It is 7:48 a.m., and commuters on their way to Manhattan fill the platform at the Inwood Long Island Rail Road station. As the 7:53 pulls into the station, passengers take their seats and open the morning paper or close their eyes for a little rest before a long workday.
But to some passengers waiting at the end of the platform, taking the train is more than just a means of transportation to another destination. For them, this ride itself serves a worthwhile purpose, providing a dose of inspiration for the rest of the business day.
They board the last car, and open volumes of Talmud instead of newspapers. They will soon be joined by more Talmud-toting commuters at the Lawrence and Cedarhurst stations. By the time the train pulls out of Woodmere after 8 a.m., the daily LIRR Talmud class is all aboard and ready to begin.
Every morning these commuters study and debate aspects of Jewish law, their daily goal being a blatt, both sides of a big Talmudic page. As the train moves from station to station on its way into the city, the group makes its way through the Talmud, the foundation of Jewish life and lore.
Conducting this study group is Rabbi Pesach Lerner of Young Israel, while a smaller Torah class takes an earlier train with Rabbi Kadosh.
These commuters have hitched their wagon to the page-a-day Talmud program, called Daf Yomi, founded by Rabbi Meir Shapira of Lublin 80 years ago. Followed by thousands of Jews around the world, it completes the Talmud every seven years. In September 1997, the Siyum completion celebration filled Madison Square Garden and the Nassau Coliseum. A similar daily study program established by the Lubavitcher Rebbe completes the study of Maimonides' texts in a year. As 'People of the Book,' Jews can be found studying all over the place. But this venue is unique. Most other Daf Yomi groups meet in established synagogues or yeshivas, and lately, also in offices during work breaks. But these LIRR students are moving ahead in a yeshiva-on-wheels.
While learning on a train has its obvious distractions, the natural to and fro swaying of the train actually enhances the traditional talmudic 'shuckling' back and forth,' mused one student.
Rabbi Lerner raises his voice slightly so he is heard over the commotion. When a participant's cell phone rings, he reaches quickly to shut it off.
As the train fills, passengers who are not part of the class may take their seats among the class members, seeming undisturbed by the study session around them.
Passengers hand their tickets to the understanding conductor, who will at times pause a moment not to disturb a complicated train of thought. The conductor casts a confused glance at Rabbi Lerner, who gesticulates with his hands while reading the ancient Aramaic text. It's not the language barrier, because when the Rabbi switches to English, the conductor appears even more perplexed.

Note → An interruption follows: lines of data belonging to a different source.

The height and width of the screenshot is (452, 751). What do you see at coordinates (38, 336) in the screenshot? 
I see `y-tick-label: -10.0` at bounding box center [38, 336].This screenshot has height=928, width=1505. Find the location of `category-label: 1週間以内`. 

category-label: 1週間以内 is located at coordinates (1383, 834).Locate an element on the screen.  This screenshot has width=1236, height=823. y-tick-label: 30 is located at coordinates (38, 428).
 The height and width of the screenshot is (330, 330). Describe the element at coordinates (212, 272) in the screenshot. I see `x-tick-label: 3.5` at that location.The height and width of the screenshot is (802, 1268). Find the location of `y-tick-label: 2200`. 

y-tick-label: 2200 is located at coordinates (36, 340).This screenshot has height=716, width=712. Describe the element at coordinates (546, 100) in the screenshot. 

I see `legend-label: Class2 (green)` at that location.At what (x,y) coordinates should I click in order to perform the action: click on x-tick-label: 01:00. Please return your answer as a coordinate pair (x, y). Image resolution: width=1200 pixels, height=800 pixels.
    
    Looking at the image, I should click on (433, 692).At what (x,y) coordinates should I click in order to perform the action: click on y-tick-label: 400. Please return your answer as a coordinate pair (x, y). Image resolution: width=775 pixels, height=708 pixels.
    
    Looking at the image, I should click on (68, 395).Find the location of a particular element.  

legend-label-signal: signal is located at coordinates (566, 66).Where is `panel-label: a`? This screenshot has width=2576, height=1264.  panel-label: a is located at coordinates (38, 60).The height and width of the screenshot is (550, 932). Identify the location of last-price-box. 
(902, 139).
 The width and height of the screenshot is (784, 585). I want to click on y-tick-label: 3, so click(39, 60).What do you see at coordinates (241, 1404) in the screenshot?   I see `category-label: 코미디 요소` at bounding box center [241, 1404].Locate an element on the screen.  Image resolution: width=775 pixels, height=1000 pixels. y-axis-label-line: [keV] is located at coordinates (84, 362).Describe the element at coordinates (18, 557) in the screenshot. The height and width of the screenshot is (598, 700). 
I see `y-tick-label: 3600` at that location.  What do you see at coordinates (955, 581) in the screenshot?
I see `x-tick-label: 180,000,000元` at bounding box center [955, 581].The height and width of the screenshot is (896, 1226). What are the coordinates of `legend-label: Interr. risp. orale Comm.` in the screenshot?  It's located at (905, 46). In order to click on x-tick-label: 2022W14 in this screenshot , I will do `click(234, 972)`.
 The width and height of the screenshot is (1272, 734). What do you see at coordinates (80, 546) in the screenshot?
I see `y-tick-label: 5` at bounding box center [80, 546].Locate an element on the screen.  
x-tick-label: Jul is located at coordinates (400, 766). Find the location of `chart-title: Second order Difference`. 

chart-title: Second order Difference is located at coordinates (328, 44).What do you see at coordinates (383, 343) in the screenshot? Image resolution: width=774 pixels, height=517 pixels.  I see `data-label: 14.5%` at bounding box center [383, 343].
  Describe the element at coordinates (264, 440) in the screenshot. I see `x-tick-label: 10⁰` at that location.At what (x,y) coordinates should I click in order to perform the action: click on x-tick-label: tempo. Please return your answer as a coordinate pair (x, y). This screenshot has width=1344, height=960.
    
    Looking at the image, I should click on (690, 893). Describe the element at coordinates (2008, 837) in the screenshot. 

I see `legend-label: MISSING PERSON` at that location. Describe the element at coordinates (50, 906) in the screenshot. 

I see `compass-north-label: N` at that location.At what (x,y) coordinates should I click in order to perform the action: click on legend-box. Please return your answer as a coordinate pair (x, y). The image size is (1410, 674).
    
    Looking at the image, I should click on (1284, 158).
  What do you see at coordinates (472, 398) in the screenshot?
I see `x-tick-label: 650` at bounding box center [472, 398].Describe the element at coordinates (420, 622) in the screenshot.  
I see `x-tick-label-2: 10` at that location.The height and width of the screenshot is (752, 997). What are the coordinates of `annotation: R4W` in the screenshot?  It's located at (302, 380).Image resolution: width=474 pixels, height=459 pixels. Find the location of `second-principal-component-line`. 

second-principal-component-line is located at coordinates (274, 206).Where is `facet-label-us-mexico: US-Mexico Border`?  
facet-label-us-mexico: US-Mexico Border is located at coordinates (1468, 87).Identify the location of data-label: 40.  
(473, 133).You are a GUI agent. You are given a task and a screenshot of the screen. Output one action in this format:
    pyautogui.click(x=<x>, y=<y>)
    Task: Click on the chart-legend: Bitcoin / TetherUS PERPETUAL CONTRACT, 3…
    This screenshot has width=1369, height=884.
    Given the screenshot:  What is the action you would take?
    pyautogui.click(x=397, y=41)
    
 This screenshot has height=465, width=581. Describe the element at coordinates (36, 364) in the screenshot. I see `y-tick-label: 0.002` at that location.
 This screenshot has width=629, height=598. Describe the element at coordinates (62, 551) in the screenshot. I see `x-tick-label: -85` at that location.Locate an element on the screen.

The discussion is peppered with Hebrew, Yiddish and ancient Aramaic that even the English is difficult for the unseasoned. Even some of the regular students, including lawyers, accountants, computer specialists, stockbrokers and rabbis, have difficulty grasping the Talmudic intricacies.
A female member of the study group, Lisa Zahn, an accountant and mother of four, says she takes this train instead of a later one so she can participate in the class.
Even some non-Jewish passengers try to follow the discussion. Ms. Jones says she intentionally comes to the back even though she doesn't fully understand. " I enjoy the conversation. I don't understand all they say, but I pick up something." says Louise Jones. Another non-Jewish passenger, Ann-Marie Maitland, says "it's interesting, like Bible study."
"It starts my day right, and helps me use my free time wisely," says Chaim Reiss, adding that "it also developed a camaraderie among us." Members of the group who did not initially know each other, now invite each other to family weddings and bar mitzvahs.
Last May, the LIRR study group celebrated its completion of the Talmud's last 2,711th page. To mark the occasion, the LIRR added an extra "Talmud Celebration" car for friends and family to join. Former conductors who collected their train tickets over the years were invited back for the party, and a special LIRR representative was on hand to make it all official.